Madeleine Mysko, MA, RN, coordinator of AJN’s monthly Reflections column, is a poet, novelist, and graduate of the Johns Hopkins Writing Seminars who has taught creative writing in Baltimore for many years.

karindalziel/ via Flickr Creative Commons

karindalziel/ via Flickr Creative Commons

Whenever I meet someone new who happens to be a nurse—in both clinical and social settings—I wait for the right moment to mention my work at AJN on the Reflections column. It’s not only that I’m proud of the column. It’s also that I’m forever on the lookout for that next submission—for a fresh, compelling story I just know is destined to shine (accompanied by a fabulous professional illustration) on the inside back page of AJN.
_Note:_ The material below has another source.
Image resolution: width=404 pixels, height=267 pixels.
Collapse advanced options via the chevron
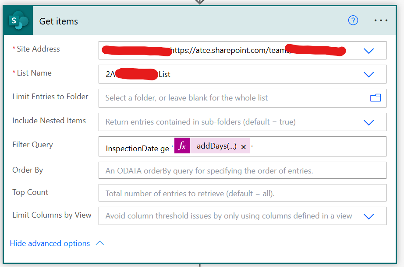point(99,243)

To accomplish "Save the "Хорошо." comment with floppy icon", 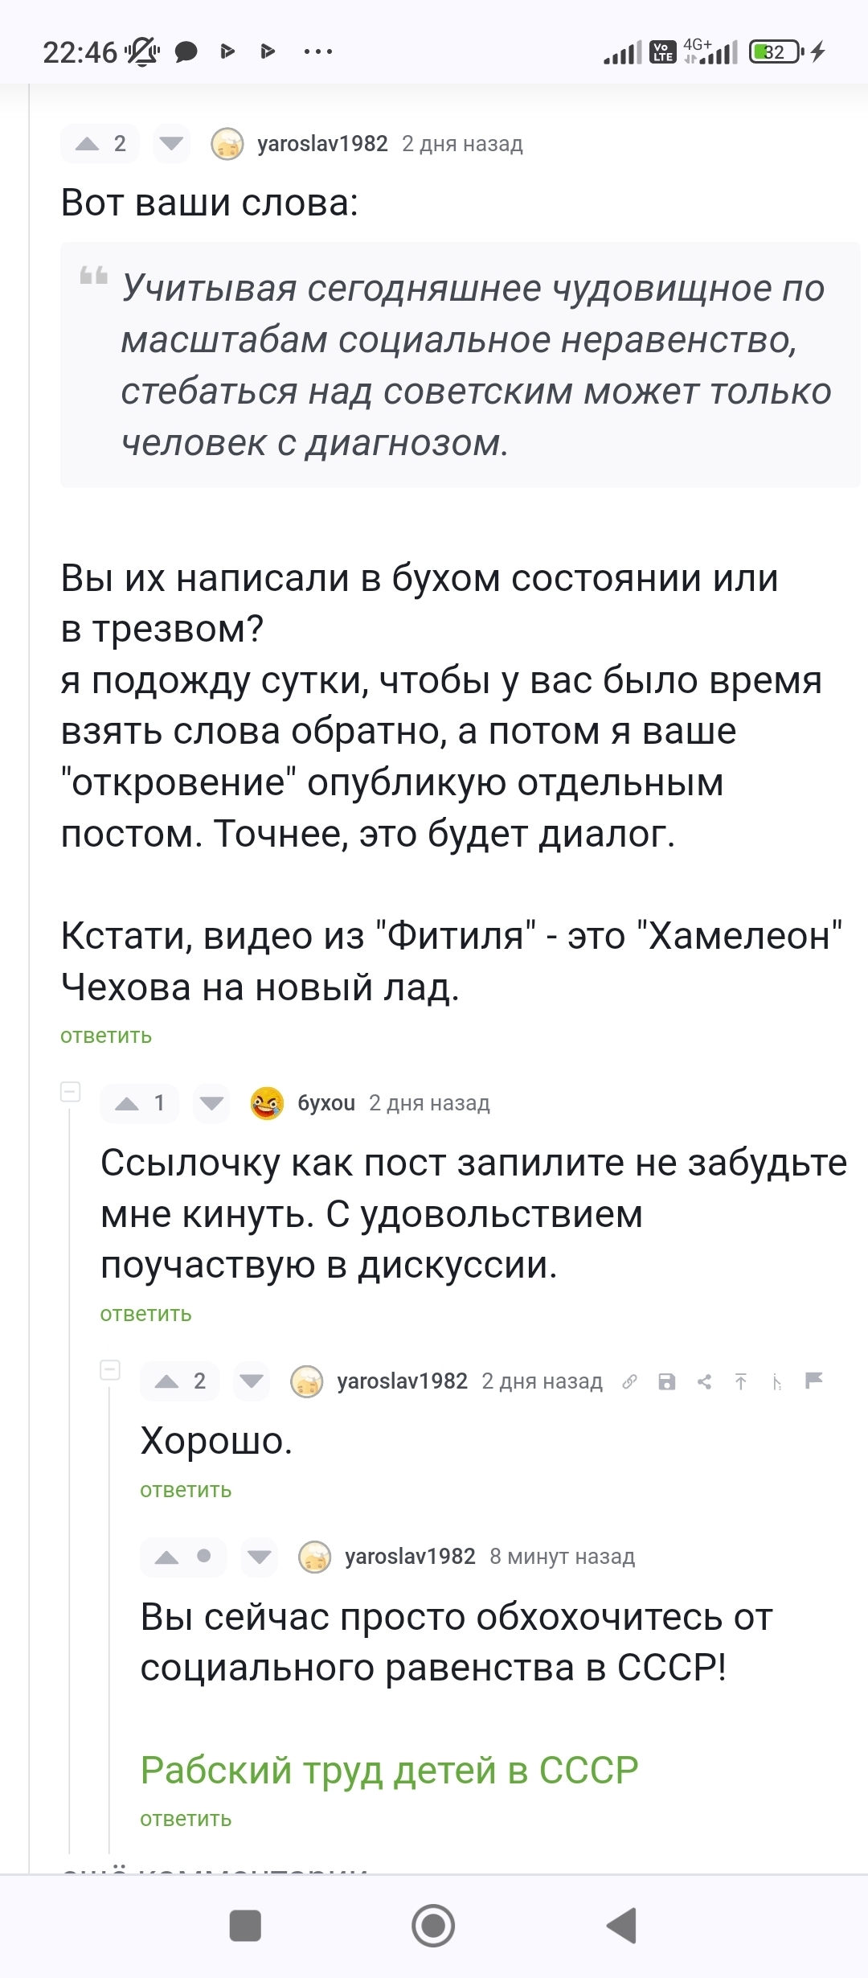I will point(666,1381).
“I imagine you have a story or two to tell,” I’ll say to a nurse I’ve just met—which is the same thing I say, whenever I have the chance, to nurses I’ve known for years. I mean it sincerely; given the vantage point on humanity that our profession affords, I actually do believe that every nurse is carrying around material for a terrific story.
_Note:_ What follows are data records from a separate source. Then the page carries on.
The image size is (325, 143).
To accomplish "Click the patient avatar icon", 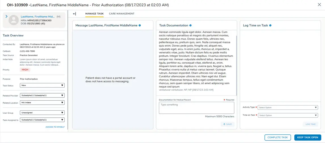I will 14,20.
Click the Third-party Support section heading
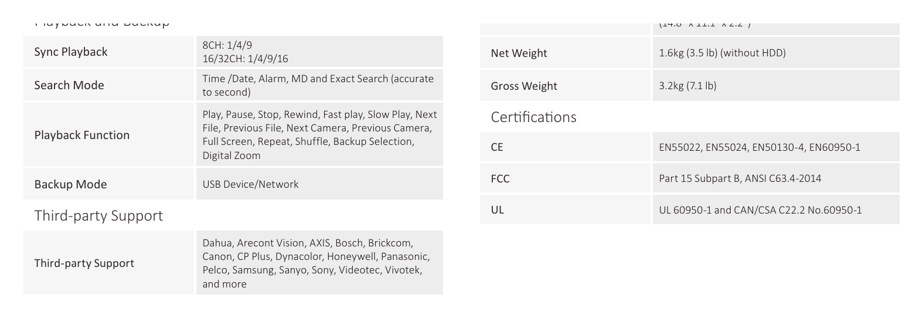The image size is (923, 318). (98, 215)
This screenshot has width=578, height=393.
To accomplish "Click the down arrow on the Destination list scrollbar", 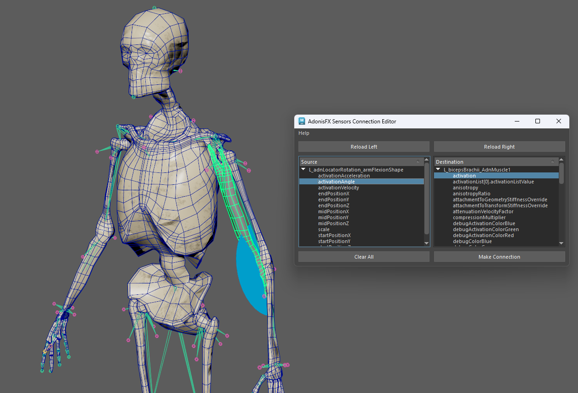I will [561, 243].
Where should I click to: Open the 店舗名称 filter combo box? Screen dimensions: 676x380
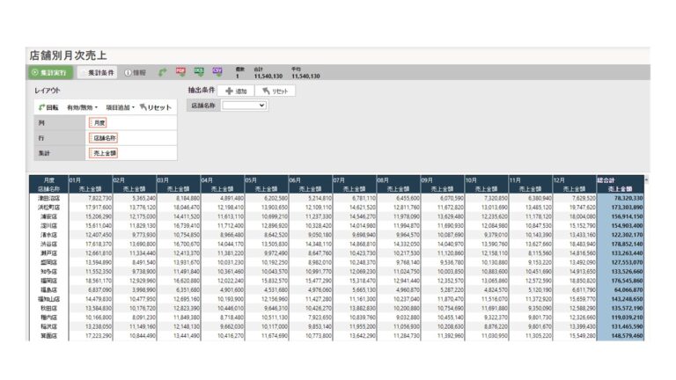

The response I usually get (along with a wry smile, the raising of eyebrows, or a short laugh) is, “Oh yes. I have stories.”

But then—even as I’m mentioning the Reflections author guidelines, even as I say warmly that we’re eager to read—I can sense the backing away.

“Sure,” the nurse will say. “I’ll check it out . . . but the thing is, I’m not exactly a writer.”

Photo by mezone, via Flickr.

Photo by mezone, via Flickr.

How to explain it?—how to explain that we aren’t so much looking for nurses who are good writers as we’re looking for essays well written by good nurses.

If you’re still with me in this scenario (and especially if you’re someone not exactly inclined to sit down before breakfast on your day off and pen a gem of an essay) maybe you could let me know what you think of this pitch:

I want to encourage more nurses (and, sometimes, former patients, or family members of nurses, or other health care workers who are not nurses, since many, but not all, Reflections essays are by nurses) to do what I know to be hard work—to sit down and actually reflect, to put into words that unforgettable encounter with an otherwise ordinary patient, or that conflict with a coworker that had a surprising resolution, or that lingering ambivalence about a nursing decision made months ago that keeps coming to mind.

I won’t pretend that our standards at AJN aren’t high, as we make plain in our guidelines (“Good writing is the main requirement”). But what does that really mean—“good writing”? For our purposes in this column, I’d say the writing is good if

  • it isn’t satisfied to merely tell “about” an experience but rather, tries to reenter that experience.
  • it describes a real place and the real people in it, letting these people talk to each other a bit, so the reader can overhear who they are and what they’re about.
  • it isn’t intent on expressing an opinion or teaching a lesson, but rather allows a reader to watch things happen and draw her or his own conclusions.
  • it’s clear, by the end, why the author has taken the time to write it all down.

Most good submissions aren’t immediately ready for publication. There may be problems with structure or focus. Sentences may need trimming and polishing. Sometimes there’s something one feels is missing from the story, something an editorial query might help the author put into words. Fortunately, at AJN we have excellent editors who can help with that.

If you have a Reflections you think you might like to write and submit, please read the short author guidelines, where you will also find links to essays we’ve published in the past and instructions on how to submit an essay for consideration. (Here’s the somewhat whimsical Reflections essay, “Swabbing Tubby,” in our current issue.) 

You can also email your questions to me directly (about your ideas for an essay—but please don’t send the manuscript) and I’ll get back to you: mmysko@comcast.net.

(Editor’s note: at the time this post was published, Reflections columns were all free; under current policy, they are usually no longer free, except for the two weeks or so after we write about them on this blog or elsewhere on social media. We’re sorry if you’ve clicked a link in an older post and found that purchase or subscription is required.)